As we near the end of the Yin asana list, have you noticed a trend? The vast majority of Yin poses focus mostly on the lower half of the body. Before we we broach the one major shoulder opener (don’t w0rry, it’s coming next week), let’s dive a little deeper into the hips. You might notice that this pose is very similar to pigeon pose from yang varieties of yoga. The hips tend to be fairly problematic for most people due to our desk-sitting lifestyles and the fact that many of us store unprocessed emotions in that area.

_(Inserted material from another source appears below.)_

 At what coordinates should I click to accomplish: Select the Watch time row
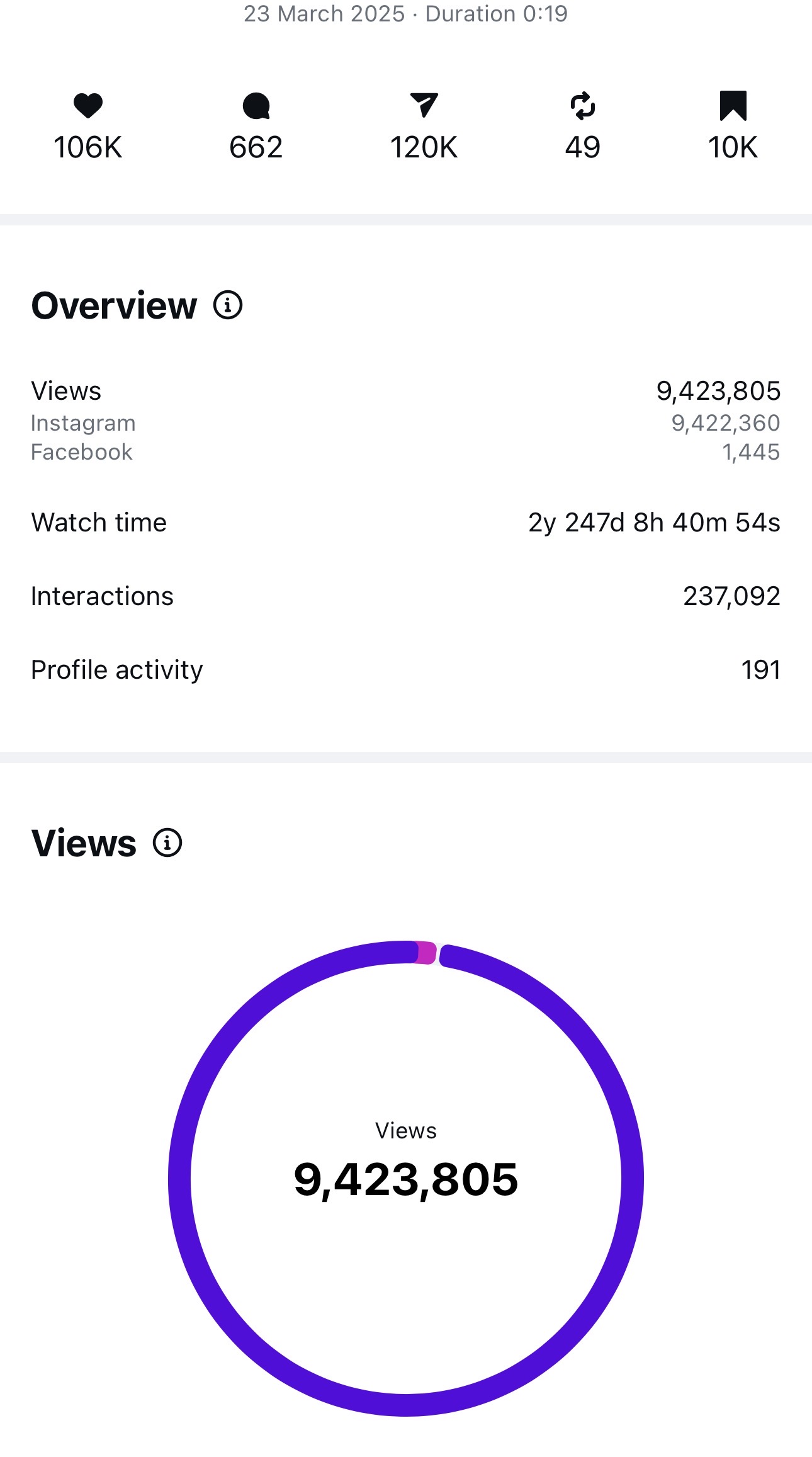(405, 523)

This is a very simple pose to come into but can be made more advanced by coming into it from downward facing dog. If choosing the simpler route, begin on your hands and knees in a tabletop position. Starting with the right side, bring the right knee between the hands. Place some weight into the right side of the body and note how your knee feels. If there is too much tension in the knee, bring the foot closer to the hips/body until you feel the tension alleviated. Once you’ve reached this or if you don’t have any tension in the knee to begin with, flex the right foot and position the shin so that it is parallel to the front of your mat (your right ankle should be near your left wrist). If tight muscles in the hips prevent the shin from being parallel, that’s okay. Just go as far as you comfortably can. Then tuck the toes of the left foot to lift that leg off the mat a bit. Wiggle the leg back straight behind you as far as it will (comfortably) go, making sure that the leg is in a straight line and not veering off to one side or the other. Be sure that your weight is evenly distributed and that you’re not leaning to the left side. This is “Swan”. If this feels like enough (your hands/arms should be in the same position that they were in tabletop), then stay here for three to five minutes. To come out of the pose, lean into the hands releasing the right foot. Send the right foot back to meet the left and lie flat on your belly for a few breaths. Roll over to lay on your back and perform a few windshield wipers before repeating on the other side.
To come into Sleeping Swan, begin by lowering yourself from hands to forearms. If this still feels okay move in a little further, first by stacking the fists and resting the forehead on top and then -if you’d like to go further- remove the hands and rest the forehead on the ground with the arms extended straight out in front of you. The full expression of the pose is allowing the torso to rest on the shin. Another option is to rest the body on a bolster. Remain here for three to five minutes and follow the same steps to come out of Sleeping Swan as Swan. Come back up onto the hands and release the right leg back to meet the left. Come to lie flat on your belly for a couple of breaths before rolling onto the back and performing some windshield wipers before repeating the same process on the other side.